So the first 4 lines of my extract file look like this:

TimeStamp LogCode LogLevel
76958854 2 DEBUG
76958855 2 DEBUG
76958859 2 DEBUG

The header line is necessary for the R script. I'm sure you would've figured this out, but the first field was calculated by taking the 'hours' value (21 in the first line above) and multiplying it by 60 * 60 * 1000. That was added to the 'minutes' value (22 above) by 60 * 1000. That was added to 38 * 1000, and that was added to 854. As I said above, python works great for that. If you're able to do that quickly in a bash script, my hat's off to you.
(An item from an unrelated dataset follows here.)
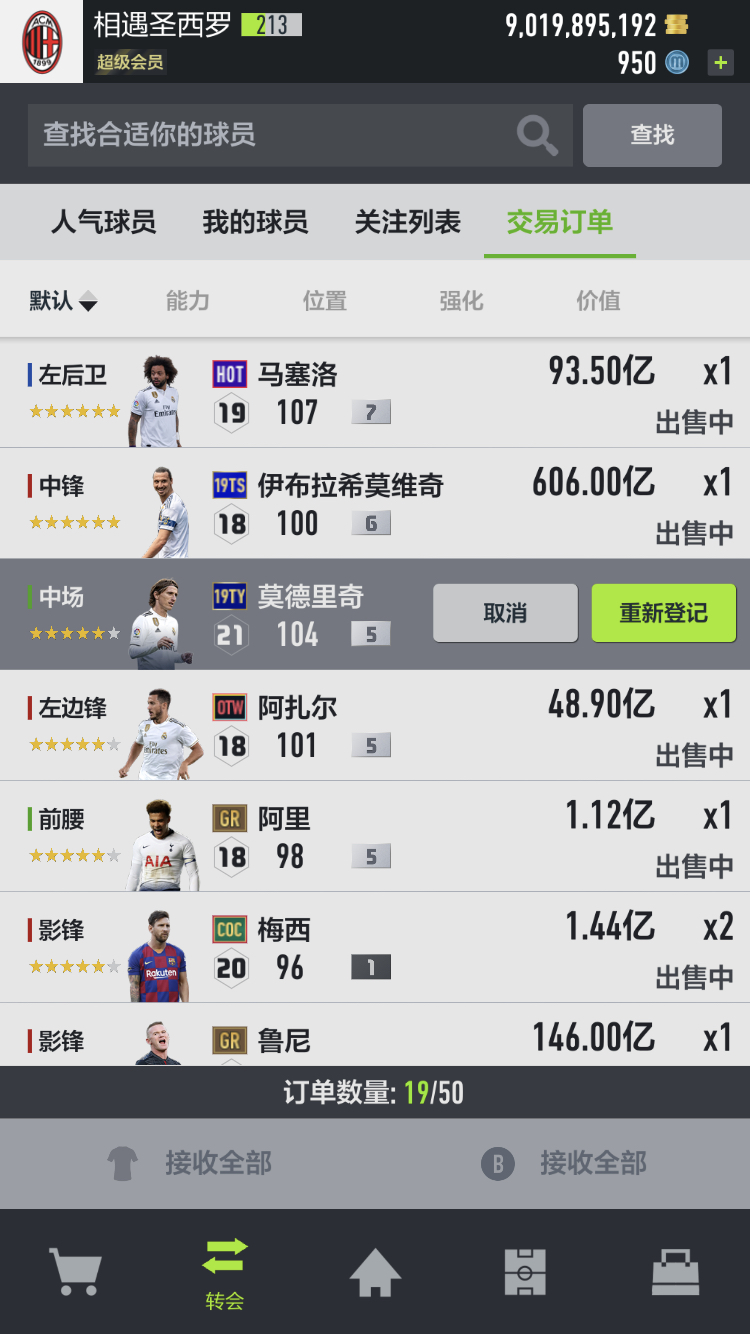Viewport: 750px width, 1334px height.
Task: Switch to the 人气球员 tab
Action: click(104, 222)
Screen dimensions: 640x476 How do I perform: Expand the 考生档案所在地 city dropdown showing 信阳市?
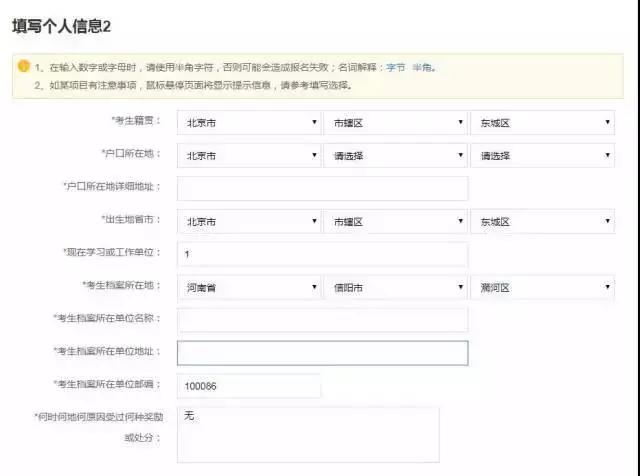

But I digress. So we've got our extract file, now to visualize it. Just run it past an R script that reads something like this:

logData <- read.table("my3FiledExtractFile.txt", header=TRUE)
summary (logData)
png("Graph.png", res=200, height=1200, width=1200)
plot (jitter(logData$TimeStamp), logData$LogLevel,
ylab="Log Level", yaxt='n')
axis(2, c(1, 2, 3, 4, 5))

First, the summary() output will provide you with some interesting statistics:

summary (logData)
TimeStamp LogCode LogLevel
Min. :76958854 Min. :2.000 DEBUG:31126
1st Qu.:76997498 1st Qu.:2.000 ERROR: 61
Median :77043075 Median :2.000 INFO : 647
Mean :77096907 Mean :2.027 WARN : 7
3rd Qu.:77236122 3rd Qu.:2.000
Max. :77320903 Max. :5.000

So in an instant we can see what's in this log we're dealing with. But that's not the visualization we're looking for, that's what we see below.

Isn't that cool? We can see we start out with a bunch of DEBUG messages (the heavy line at the bottom), then get our first WARN (the lonely first dot on level 3) , a bunch of more DEBUGs, a bunch of WARNs and then our first ERROR. The timeline reads from left to right, the error levels progress upward for the various levels.

I think data visualization is cool, and I intend to learn more about it to help me draw information from raw data sources. To that end, I've been working with Packt's "R Graphs Cookbook", and will provide a book review here soon.

Happy Visualizing!